Initially, in September, Trump said he would simply renegotiate the deal, which was ushered through the Senate by Republican leadership last summer.

“If we have to wait until the next president is sworn in to revisit this nuclear weapons agreement, then the next president better be someone who knows how to negotiate,” he said in an op-ed at USA Today. “When I am elected president, I will renegotiate with Iran — right after I enable the immediate release of our American prisoners and ask Congress to impose new sanctions that stop Iran from having the ability to sponsor terrorism around the world.”

By the time the American Israel Public Affairs Committee (AIPAC) conference rolled around in March, there was a brief and shining season where Trump told the crowd that his “number one priority” was to “dismantle the disastrous deal with Iran,” saying that it was “catastrophic for Israel—for America, for the whole Middle East.”

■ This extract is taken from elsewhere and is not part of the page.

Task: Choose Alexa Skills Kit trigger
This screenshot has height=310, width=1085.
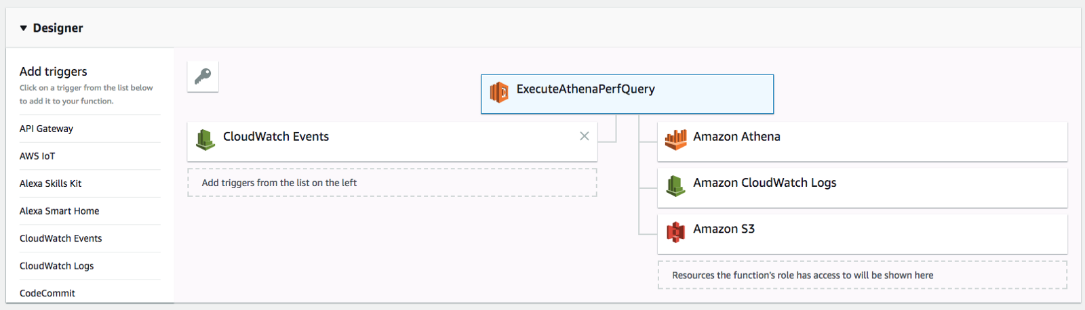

However, as of a couple of weeks ago, it seems that Trump is back to keeping the deal.

In an interview with the Daily Caller News Foundation, top Trump foreign policy adviser Walid Phares said that Trump is likely going to keep the deal in some form, saying “he’s not going to get rid of an agreement that has the institutional signature of the United States.”

“He’s said, so far that he doesn’t like this deal and that it was poorly negotiated,” Phares continued. “Once elected, he’s going to renegotiate it after talking through it with his advisers.”

“[He] is not going to implement it as is, he is going to revise it after negotiating one on one with Iran or with a series of allies.”

The renegotiation stance was, of course, echoed by Giuliani’s immediate pivot to talking about future deals after saying that the current agreement needs to be scrapped.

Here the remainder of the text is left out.